An emergency fund is for those unexpected events in life you can't plan for. Whether there's a plumbing issue and everything but the kitchen sink is draining, or your brakes are squealing at every stop sign, you can be ready!
In this first step, the goal is to save $1,000 as fast as you can. Go through your storage boxes and sell some stuff. Work an extra job. Do whatever it takes to start saving money. Once you have it, open a checking account that is separate from your regular account and put the cash there. When a car battery goes out or a baseball meets a window in your house, you won't have to go into debt to fix it. You don't want to dig a deeper hole while you're trying to work your way out.
List all debts but the house in order. The smallest balance should be your number one priority. Don't worry about interest rates unless two debts have similar payoffs. If that's the case, then list the higher interest rate debt first.
This step will make a huge difference in your everyday life. You'll use the debt snowball to knock out your debts one by one, from smallest to largest. Pay off the first one.
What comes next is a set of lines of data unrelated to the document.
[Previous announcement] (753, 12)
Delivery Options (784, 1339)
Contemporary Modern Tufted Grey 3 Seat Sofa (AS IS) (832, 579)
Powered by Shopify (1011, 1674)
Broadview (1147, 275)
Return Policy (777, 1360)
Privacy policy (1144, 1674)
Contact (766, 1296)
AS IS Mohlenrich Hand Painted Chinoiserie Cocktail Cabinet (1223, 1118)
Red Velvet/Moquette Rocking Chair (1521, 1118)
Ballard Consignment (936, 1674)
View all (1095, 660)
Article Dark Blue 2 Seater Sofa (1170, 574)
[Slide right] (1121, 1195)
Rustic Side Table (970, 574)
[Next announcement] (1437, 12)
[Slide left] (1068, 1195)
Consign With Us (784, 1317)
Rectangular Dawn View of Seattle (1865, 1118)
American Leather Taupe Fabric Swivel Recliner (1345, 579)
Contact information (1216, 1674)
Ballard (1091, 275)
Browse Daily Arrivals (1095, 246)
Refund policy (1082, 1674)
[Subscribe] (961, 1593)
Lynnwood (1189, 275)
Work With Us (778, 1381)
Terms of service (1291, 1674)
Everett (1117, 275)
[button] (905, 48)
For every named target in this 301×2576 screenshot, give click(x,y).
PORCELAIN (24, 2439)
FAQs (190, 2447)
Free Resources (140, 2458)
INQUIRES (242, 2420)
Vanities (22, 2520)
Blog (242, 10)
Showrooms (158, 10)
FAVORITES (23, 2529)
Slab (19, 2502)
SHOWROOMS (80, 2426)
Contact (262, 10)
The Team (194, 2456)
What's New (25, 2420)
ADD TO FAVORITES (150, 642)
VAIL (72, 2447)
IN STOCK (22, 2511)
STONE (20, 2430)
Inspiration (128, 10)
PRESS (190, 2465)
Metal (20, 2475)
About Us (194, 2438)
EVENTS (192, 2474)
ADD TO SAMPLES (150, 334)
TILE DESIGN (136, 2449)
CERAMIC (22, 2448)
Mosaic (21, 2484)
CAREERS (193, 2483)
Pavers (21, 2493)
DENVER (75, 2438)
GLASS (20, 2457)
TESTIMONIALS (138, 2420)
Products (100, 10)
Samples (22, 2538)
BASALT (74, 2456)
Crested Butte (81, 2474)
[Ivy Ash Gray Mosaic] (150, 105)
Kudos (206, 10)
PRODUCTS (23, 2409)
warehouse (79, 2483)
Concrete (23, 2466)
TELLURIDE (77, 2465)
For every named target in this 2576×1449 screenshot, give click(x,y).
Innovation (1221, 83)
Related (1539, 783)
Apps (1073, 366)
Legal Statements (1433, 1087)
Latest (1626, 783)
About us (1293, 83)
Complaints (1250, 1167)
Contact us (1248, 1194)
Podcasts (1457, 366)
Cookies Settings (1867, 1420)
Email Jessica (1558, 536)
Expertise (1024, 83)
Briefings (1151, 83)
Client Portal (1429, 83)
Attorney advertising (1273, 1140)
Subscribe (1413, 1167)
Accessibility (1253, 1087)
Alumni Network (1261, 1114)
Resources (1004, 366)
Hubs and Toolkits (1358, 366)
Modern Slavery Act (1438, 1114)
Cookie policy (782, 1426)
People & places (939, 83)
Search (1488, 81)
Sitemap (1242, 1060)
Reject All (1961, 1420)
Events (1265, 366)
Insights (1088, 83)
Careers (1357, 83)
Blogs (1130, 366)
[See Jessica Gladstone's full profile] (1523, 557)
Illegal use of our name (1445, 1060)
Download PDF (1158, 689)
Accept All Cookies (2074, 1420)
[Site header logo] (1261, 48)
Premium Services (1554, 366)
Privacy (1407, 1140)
Then add what you were paying on it to the next debt and start attacking it. When you start knocking off the easier debts, you'll see results and stay motivated to dump your debt. As each debt is paid off, your cash flow will increase and the bigger debts will be gone sooner than you think. Before you know it, you're debt-free!
This step is all about building a full emergency fund. It's time to kick debt for good, with 3–6 months' worth of emergency savings. Sit down and calculate how much you need to live on for 3–6 months (for most, that's between $10,000 and $15,000), and start saving to protect yourself against life's bigger surprises. You'll never be in debt again—no matter what comes your way.
Most people lose momentum after Baby Step 2 and don't push to complete their emergency fund. This pile of cash will make sure you aren't caught off guard by a job layoff or a leaky roof. Keep your emergency fund in a simple checking account or money market account with check-writing privileges. That way, you can pay the doctor or wrecker service on the spot.
Depending on your income and tax liabilities talk to an advisor to find out the correct balance, this way you will feel better about the amount of tax you pay during retirement. Invest 15% of Household Income Into Retirement. Now it's time to get serious about retirement. With no payments and a full emergency fund, put 15% toward the retirement of your dreams. Between your Company RRSPs, TFSAs, and Traditional RSP, you have a lot of options. Remember CPP only covers about 1/3 of what you will need.
By Step 5, you've paid off all debts but the house, and you've started your retirement savings. Now it's time to save for your kids' college expenses. College tuitions and housing expenses continue to rise. Don't let college sneak up on you. Saving now will put you ahead of the game when your kids graduate from high school.
Two smart ways to save for your kids' college are RESP college savings funds or use a TFSA as (Education Savings Accounts). These are both tax-advantaged savings vehicles that let you save money for your kids' education expenses. As with retirement, you can also spread the money across the four types of guaranteed Investment funds: growth, aggressive growth, growth and income, and international.
Both RESP plans and TFSAs allow you to save money in an individual investment account. But do your homework first! Depending on your income and what state you live in, a TFSA might be better than an RESP. All that's left then is to get started!
There's only one more debt standing in the way of freedom from all debt—paying off the mortgage. Step 6 is the big one! Can you imagine life with no house payment?
Any extra money you can put toward the mortgage will result in tens of thousands of dollars of interest saved and months (or even years) of not having a payment hanging over your head. If you currently have an adjustable rate mortgage, interest only, or even a 30-year mortgage, consider refinancing to a 15-year fixed-rate mortgage and pay off your home faster. It takes the average family five to seven years to pay their home off early. This journey to debt freedom is a marathon. Stay focused and intense, and keep a steady pace. And don't forget to celebrate each little victory along the way.
This is the last step and, by far, the most fun. It's time to live and give like no one else! Build wealth, become insanely generous, and leave an inheritance for future generations. You know what people with no debt and no payments can do? Anything they want! And it's all because you had discipline for a few years. Now that's leaving a legacy.
It took perseverance and good habits to get you here. Keep setting goals and budgeting every month. Stay intense and have fun along the way! You started investing 15% on Step 4. Now you can max out your TFSA and RRSPs so you can continue to live and give like no one else in retirement.